Sales at Polestar declined by almost £1m a month last year, with the continuing fall-off in newspaper circulations hitting its contract gravure supplement printing business.
In the year to 30 September 2014, sales at Polestar Print Holdings fell by £22.5m, or 9.4%, to £216.4m. According to reports in PrintWeek Polestar said that lower sales of paper accounted for £11.3m of the decline, with the remaining £11.2m – the equivalent to £933,000 a month – caused by “falling run lengths and pagination levels”.
EBITDA (earnings before interest, taxes, depreciation and amortisation) was down to £34.9m (2013: £37m), while the group was back in the red at the operating level after posting an operating profit of £1.8m in the prior year. The operating loss for 2014 was £5.4m, and the pre-tax loss for the year increased by £5.6m to £14.9m.
Polestar said its Sheffield gravure site had been forced to take on lower-margin commercial work in the face of declining contractual demand from key newspaper clients.
The firm stated: “This transition away from gravure reinforces the group’s strategy of investing in more flexible, higher-speed large pagination web offset presses.”
The year involved considerable change and upheaval at the business. Polestar became sole supplier to publisher Time Inc UK from July 2014, and the first of its two new 96pp Goss Sunday 5000 presses began printing two months later.
Polestar said: “The investment programme will impact on underlying EBITDA with considerable efficiency gains in material usage, labour reduction and overhead savings, which will materialise in 2015 and beyond and will support underlying earnings growth.”
The short-grain 64pp Goss web that completed the first tranche of its £50m web offset reinvestment plan started up at the beginning of this year.
The firm spent £10.8m on redundancies, business reorganisation and relocation, and asset writedowns as a result of restructuring its old print sites, which included the closure of Polestar Colchester and Polestar Petty in Leeds.
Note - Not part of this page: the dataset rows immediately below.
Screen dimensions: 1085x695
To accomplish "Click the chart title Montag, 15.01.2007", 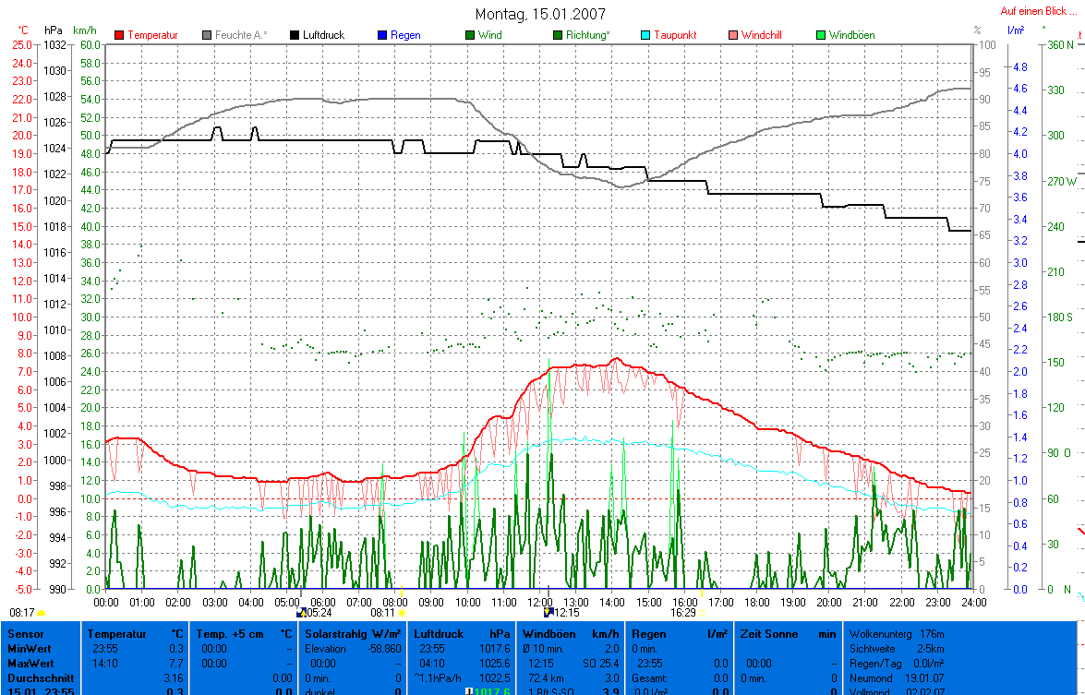I will click(x=541, y=14).
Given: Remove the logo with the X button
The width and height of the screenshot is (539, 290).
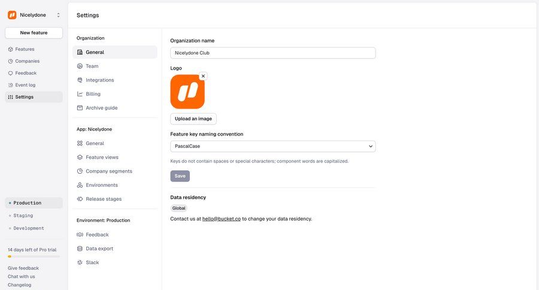Looking at the screenshot, I should coord(203,76).
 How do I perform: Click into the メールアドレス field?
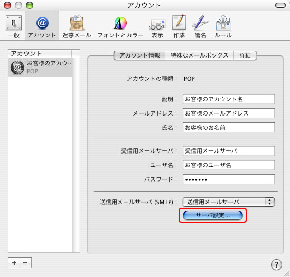[x=228, y=113]
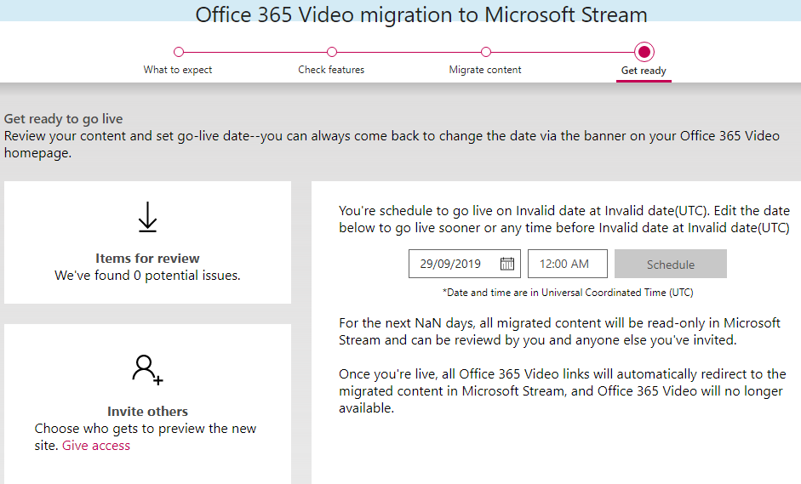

The total number of employees reduced by 129 to 1,718.
Polestar also produced £94,000 of work for River Publishing, which was acquired by Polestar’s owner Sun Capital in May 2014. Further similar M&A deals could be on the cards.
“Polestar and its ultimate parent company Sun Capital, have entered into discussions with a number of businesses in related but growing sectors of the market… Polestar, Sun and River will continue to look at opportunities in this sector to consolidate the market and strengthen ties with its customer base,” the group said.
Polestar refinanced in April 2015 with new credit facilities from Barclays and a £90m loan from Proventus Capital Partners.